(Entries from a collection)
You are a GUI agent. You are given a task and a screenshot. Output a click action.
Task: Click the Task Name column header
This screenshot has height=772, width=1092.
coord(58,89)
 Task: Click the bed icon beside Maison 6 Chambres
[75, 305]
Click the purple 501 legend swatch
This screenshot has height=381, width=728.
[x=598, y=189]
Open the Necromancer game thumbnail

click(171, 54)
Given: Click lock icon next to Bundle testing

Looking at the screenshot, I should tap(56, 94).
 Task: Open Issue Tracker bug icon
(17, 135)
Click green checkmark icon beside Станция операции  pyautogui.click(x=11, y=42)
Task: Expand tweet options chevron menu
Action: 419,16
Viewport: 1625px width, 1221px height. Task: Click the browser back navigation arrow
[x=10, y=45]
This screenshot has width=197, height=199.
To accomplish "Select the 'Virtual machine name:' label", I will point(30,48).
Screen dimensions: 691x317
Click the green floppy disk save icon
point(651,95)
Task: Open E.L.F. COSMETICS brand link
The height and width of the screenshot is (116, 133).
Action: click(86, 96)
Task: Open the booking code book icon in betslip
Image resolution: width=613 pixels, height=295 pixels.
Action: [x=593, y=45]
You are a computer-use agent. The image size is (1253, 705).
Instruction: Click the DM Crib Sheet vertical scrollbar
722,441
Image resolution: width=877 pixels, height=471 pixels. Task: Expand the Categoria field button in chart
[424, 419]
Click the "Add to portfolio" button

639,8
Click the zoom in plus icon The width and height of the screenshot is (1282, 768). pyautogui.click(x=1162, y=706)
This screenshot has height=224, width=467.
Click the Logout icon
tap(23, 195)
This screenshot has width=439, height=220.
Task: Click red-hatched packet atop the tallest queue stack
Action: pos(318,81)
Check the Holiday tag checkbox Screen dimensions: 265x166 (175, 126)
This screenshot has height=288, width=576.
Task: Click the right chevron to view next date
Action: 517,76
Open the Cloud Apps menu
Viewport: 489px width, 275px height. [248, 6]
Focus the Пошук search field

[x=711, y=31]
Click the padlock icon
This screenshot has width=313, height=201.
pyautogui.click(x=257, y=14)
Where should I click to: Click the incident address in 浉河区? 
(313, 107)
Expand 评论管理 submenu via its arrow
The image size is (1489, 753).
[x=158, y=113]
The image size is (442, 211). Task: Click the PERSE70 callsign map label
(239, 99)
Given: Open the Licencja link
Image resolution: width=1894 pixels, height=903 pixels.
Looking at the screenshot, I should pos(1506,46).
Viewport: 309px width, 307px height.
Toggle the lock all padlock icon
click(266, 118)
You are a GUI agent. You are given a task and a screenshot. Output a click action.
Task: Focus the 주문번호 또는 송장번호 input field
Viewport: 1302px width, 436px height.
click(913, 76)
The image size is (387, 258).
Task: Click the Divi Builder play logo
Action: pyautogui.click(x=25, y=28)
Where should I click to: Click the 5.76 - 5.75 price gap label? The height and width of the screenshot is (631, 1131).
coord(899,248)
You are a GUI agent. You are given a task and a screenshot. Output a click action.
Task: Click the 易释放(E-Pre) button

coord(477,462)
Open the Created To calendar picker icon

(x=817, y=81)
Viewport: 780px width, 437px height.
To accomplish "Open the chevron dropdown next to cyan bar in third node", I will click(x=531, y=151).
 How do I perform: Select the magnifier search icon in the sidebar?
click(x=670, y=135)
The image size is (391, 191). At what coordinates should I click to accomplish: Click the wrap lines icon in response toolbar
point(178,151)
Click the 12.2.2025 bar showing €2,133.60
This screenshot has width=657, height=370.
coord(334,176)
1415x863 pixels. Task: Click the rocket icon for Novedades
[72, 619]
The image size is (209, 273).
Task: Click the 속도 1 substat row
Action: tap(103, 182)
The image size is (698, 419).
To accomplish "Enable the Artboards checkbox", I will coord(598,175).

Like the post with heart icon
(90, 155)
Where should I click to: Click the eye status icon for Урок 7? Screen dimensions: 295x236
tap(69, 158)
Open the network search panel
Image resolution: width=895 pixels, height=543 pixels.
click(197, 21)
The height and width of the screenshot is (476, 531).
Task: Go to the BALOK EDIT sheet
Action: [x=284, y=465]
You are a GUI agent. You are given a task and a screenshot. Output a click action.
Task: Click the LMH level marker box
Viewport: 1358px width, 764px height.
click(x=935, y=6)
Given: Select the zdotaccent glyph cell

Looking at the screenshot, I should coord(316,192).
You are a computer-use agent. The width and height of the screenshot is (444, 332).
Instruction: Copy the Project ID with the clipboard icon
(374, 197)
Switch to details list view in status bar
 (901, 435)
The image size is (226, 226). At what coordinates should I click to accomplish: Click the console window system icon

TASK DETAILS: In the part of the records that opens with the line containing "This screenshot has height=224, width=467." and closes with the line containing "Action: tap(103, 182)", swap "padlock icon" for "padlock button" and leave everything else unchanged. Return only those lines.

EXERCISE OUTPUT:
This screenshot has height=224, width=467.
Click the Logout icon
tap(23, 195)
This screenshot has width=439, height=220.
Task: Click red-hatched packet atop the tallest queue stack
Action: pos(318,81)
Check the Holiday tag checkbox Screen dimensions: 265x166 (175, 126)
This screenshot has height=288, width=576.
Task: Click the right chevron to view next date
Action: 517,76
Open the Cloud Apps menu
Viewport: 489px width, 275px height. [248, 6]
Focus the Пошук search field

[x=711, y=31]
Click the padlock button
This screenshot has width=313, height=201.
pyautogui.click(x=257, y=14)
Where should I click to: Click the incident address in 浉河区? 
(313, 107)
Expand 评论管理 submenu via its arrow
The image size is (1489, 753).
[x=158, y=113]
The image size is (442, 211). Task: Click the PERSE70 callsign map label
(239, 99)
Given: Open the Licencja link
Image resolution: width=1894 pixels, height=903 pixels.
Looking at the screenshot, I should pos(1506,46).
Viewport: 309px width, 307px height.
Toggle the lock all padlock button
click(266, 118)
You are a GUI agent. You are given a task and a screenshot. Output a click action.
Task: Focus the 주문번호 또는 송장번호 input field
Viewport: 1302px width, 436px height.
click(913, 76)
The image size is (387, 258).
Task: Click the Divi Builder play logo
Action: pyautogui.click(x=25, y=28)
Where should I click to: Click the 5.76 - 5.75 price gap label? The height and width of the screenshot is (631, 1131).
coord(899,248)
You are a GUI agent. You are given a task and a screenshot. Output a click action.
Task: Click the 易释放(E-Pre) button

coord(477,462)
Open the Created To calendar picker icon

(x=817, y=81)
Viewport: 780px width, 437px height.
To accomplish "Open the chevron dropdown next to cyan bar in third node", I will click(x=531, y=151).
 How do I perform: Select the magnifier search icon in the sidebar?
click(x=670, y=135)
The image size is (391, 191). At what coordinates should I click to accomplish: Click the wrap lines icon in response toolbar
point(178,151)
Click the 12.2.2025 bar showing €2,133.60
This screenshot has width=657, height=370.
coord(334,176)
1415x863 pixels. Task: Click the rocket icon for Novedades
[72, 619]
The image size is (209, 273).
Task: Click the 속도 1 substat row
Action: tap(103, 182)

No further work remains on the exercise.